Travaux publics : « L’État doit plus de 60 milliards de FCFA à la CSE », selon le député Mamadou Mory Diaw

Mardi 8 Septembre 2026

Le député Mamadou Mory Diaw a profité de la Déclaration de politique générale du Premier ministre Al Aminou Lô pour attirer l’attention du gouvernement sur les dettes de l’État envers les entreprises du secteur des travaux publics. Ancien président du Conseil d’administration de l’AGEROUTE, le parlementaire affirme que plusieurs chantiers connaissent des difficultés en raison d’importants arriérés de paiement.

S’appuyant sur son expérience à la tête du Conseil d’administration de l’AGEROUTE, Mamadou Mory Diaw assure s’exprimer sur un dossier qu’il connaît particulièrement bien.

« Monsieur le Premier ministre, moi, je vais parler dans un domaine de certitude, car j’ai été le président du Conseil d’administration de l’AGEROUTE », a-t-il déclaré devant l’Assemblée nationale.



Le député a surtout interpellé le chef du gouvernement sur la situation financière des entreprises engagées dans la réalisation des infrastructures routières. Selon lui, les créances accumulées par l’État pèsent directement sur l’exécution des projets.

« L’État doit plus de soixante milliards à la CSE. La CDE aussi : les projets sont à l’arrêt du moment qu’ils n’ont pas été payés », a affirmé Mamadou Mory Diaw.

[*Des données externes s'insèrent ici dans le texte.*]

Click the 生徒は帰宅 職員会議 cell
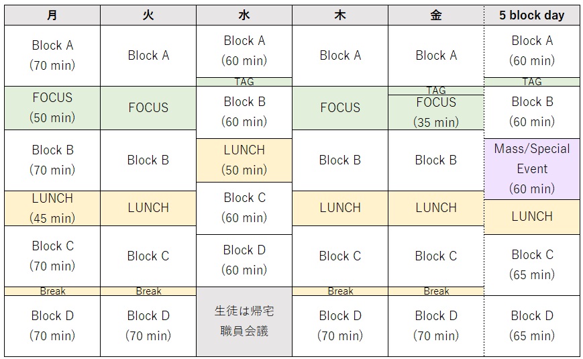(x=244, y=321)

À travers cette déclaration, le parlementaire met en avant la question du règlement de la dette intérieure et ses conséquences sur la poursuite des chantiers. Il estime ainsi nécessaire que le gouvernement s’intéresse aux sommes dues aux entreprises afin de permettre la reprise ou l’accélération des travaux concernés.

Autoroute de Kaolack : Macky Sall félicité

Abordant également le dossier de l’autoroute de Kaolack, Mamadou Mory Diaw a tenu à rendre hommage à l’ancien président de la République Macky Sall pour le rôle joué par son régime dans la réalisation du projet.

« Il faut féliciter aussi le président de la République, Monsieur Macky Sall, pour l’autoroute de Kaolack. Avant que je quitte l’AGEROUTE, le projet était terminé. Il ne restait plus qu’à le finaliser. Donc, il faut le féliciter et le remercier », a-t-il soutenu.

L’ancien PCA de l’AGEROUTE émet toutefois une réserve concernant le coût supporté par les usagers de l'infrastructure. « Par contre, il faut revoir les tarifs. Pour moi, c’est un peu cher », a-t-il estimé.

Entre les créances dues aux entreprises de BTP, l’arrêt de certains projets et le niveau des tarifs autoroutiers, Mamadou Mory Diaw invite ainsi le gouvernement à se pencher sur le financement et les conditions d’exploitation des grandes infrastructures routières.

Les montants avancés concernant les créances de la CSE et la situation de la CDE sont rapportés comme des déclarations du député et ne sont pas ici étayés par des documents comptables officiels.